I have been thinking about the idea of “guest colour” for a while. For oil painting, I like to use a limited palette: Titanium White (Griffin Alkyd), Cadmium Yellow Pale, Yellow Ochre, Cadmium Red, Alizarin Crimson, Burnt Umber, Cobalt Blue or Cerulean Blue, Ultramarine Blue and Viridian Green.








From time to time, I bring along another colour. This is what I call a “guest colour”. I have several reasons to do that.


  • The first reason is that the particular shade is hard or almost impossible to mix from my usual palette. A good example is Turquoise blue.

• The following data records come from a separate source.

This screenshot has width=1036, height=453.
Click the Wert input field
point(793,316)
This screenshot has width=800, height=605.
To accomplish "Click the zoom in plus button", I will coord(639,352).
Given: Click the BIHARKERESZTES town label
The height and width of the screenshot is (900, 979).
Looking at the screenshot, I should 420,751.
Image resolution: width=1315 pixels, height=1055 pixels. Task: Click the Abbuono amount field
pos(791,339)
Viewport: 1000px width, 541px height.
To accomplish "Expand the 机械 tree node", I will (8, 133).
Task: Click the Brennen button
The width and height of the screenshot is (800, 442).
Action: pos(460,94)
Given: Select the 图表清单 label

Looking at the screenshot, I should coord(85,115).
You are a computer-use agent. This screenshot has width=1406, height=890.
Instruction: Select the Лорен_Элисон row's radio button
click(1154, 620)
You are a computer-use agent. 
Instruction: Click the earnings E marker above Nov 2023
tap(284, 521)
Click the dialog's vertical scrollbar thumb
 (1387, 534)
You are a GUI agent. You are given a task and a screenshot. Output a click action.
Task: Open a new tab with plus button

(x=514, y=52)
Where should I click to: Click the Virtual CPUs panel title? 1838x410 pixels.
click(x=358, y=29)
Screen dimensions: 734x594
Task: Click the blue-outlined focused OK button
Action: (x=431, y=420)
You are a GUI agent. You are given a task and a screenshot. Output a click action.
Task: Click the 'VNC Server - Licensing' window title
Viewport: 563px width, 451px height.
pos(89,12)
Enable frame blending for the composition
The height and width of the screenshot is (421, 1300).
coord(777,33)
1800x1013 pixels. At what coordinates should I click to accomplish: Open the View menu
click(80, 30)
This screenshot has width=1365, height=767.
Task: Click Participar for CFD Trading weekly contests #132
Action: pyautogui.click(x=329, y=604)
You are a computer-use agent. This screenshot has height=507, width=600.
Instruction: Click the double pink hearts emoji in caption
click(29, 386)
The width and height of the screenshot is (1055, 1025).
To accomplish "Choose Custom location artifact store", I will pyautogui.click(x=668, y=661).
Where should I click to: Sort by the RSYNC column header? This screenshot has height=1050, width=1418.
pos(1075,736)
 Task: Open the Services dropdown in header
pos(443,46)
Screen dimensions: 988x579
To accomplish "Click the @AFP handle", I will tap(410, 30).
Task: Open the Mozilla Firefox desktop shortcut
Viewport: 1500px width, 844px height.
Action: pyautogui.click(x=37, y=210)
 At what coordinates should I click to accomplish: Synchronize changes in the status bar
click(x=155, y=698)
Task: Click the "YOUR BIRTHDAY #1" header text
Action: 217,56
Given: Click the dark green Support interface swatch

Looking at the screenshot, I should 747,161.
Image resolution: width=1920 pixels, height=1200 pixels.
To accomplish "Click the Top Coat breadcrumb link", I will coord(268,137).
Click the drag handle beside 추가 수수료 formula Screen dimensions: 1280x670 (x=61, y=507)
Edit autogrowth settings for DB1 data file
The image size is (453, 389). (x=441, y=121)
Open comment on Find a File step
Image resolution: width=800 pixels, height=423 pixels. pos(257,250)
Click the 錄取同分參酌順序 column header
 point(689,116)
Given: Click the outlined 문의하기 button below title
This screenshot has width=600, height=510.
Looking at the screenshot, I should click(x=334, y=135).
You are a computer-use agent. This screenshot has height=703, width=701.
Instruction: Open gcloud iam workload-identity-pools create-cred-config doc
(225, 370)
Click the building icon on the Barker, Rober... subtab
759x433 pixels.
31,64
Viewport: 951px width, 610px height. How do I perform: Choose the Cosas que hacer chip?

  • Another time I would bring a guest colour is when the colour in question is prevalent and, rather than mixing a large quantity of the shade, it is quicker and more productive to use it from the tube.
  • I like some colours so much that they were creeping in all my paintings and they began to look too uniform. For instance, Blue Rex is a great blue shade but also very potent. It works well mixed with background colours to push them further towards the horizon. Another colour I was using too much was Sap Green. It is a nice transparent green which is in the midrange and does not have the acidity of other greens. The risk was that I relied too much on it and forgot that I could mix a broad range of green colours with my basic selection of colours. By making Blue Rex and Sap Green guest colours, I treat them with more judgement.
  • Bringing in a guest colour helps me breaking the routine. Because I only bring one or two guest colours for a given painting, I can take time to know them better and get the best out of them.




2 comments:

  1. I like this idea of a guest color.

    I picked up a tube of turqoise this summer thinking to do a beach painting, but still have not tried it.

    I am rather afaid of it!

    I am so comfortable with my pallet that using another color is outside my comfort zone!

    I look forward to seeing how you treat this "guest!"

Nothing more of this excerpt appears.